Some 13.6 million are expected on Good Friday alone, leading to fears of tailbacks on popular tourist routes.

AA spokesman Tony Rich said: "The Easter holidays look set to give British tourism a much-needed boost as people cut back on overseas travel.

"With more than 27.6 million trips planned over the bank holiday weekend, we can expect significant congestion across the UK as people flock to coastal resorts and holiday homes."

The warning comes as travel chaos hit the port of Dover on Thursday, with delays expected to continue in the coming days.

Lorry drivers faced 12-hour waits and a 30-mile jam at the ferry port, with no access to food, water or toilets, because P&O Ferries aren't running crossings.

Read more: 'Worst queues I’ve ever seen': Lorry drivers face 12-hour waits and '30 mile jam' at Dover

Read more: Manchester Airport chaos: 'Airlines tell customers to drop off bags night before flight'

Queues were described as the worst some people had ever seen.
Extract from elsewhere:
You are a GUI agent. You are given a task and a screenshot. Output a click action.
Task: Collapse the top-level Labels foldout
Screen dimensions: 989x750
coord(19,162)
Officials have struggled to contain the cross-Channel chaos caused by the lack of P&O ferry crossings.

Operation Brock, part of a series of measures which is supposed to help local traffic flow in the event of disruption to services across the English Channel, is currently in place between junctions 8 and 9, but will now stretch to junction 11, as the lorry chaos blighting Kent grows.

Trevor Bartlett, leader of Dover District Council, warned the port will be "under severe pressure throughout the busy Easter getaway".

In an open letter, he wrote: "It would be remiss of me not to warn you to expect, and prepare for, some disruption again this weekend.

"I have made it clear to the Kent Resilience Forum, Kent Police and Kent County Council that we will not tolerate another weekend of gridlock in Dover.

"For too long, local residents and businesses have had to endure disruption and, quite frankly, deserve better.

"We share your concerns about the impact of gridlock on local businesses and access to vital health and social care for our most vulnerable residents.

"Many are rightly worried about how the emergency services would be able to respond to a major incident when all routes into the town are effectively cut off."

P&O Ferries has announced it is preparing to restart sailings "from this weekend" on routes suspended since it sacked nearly 800 seafarers.

The firm revealed plans to resume operations for four of its ships.

It has been prevented from running all but one of its vessels since it announced widespread redundancies on March 17.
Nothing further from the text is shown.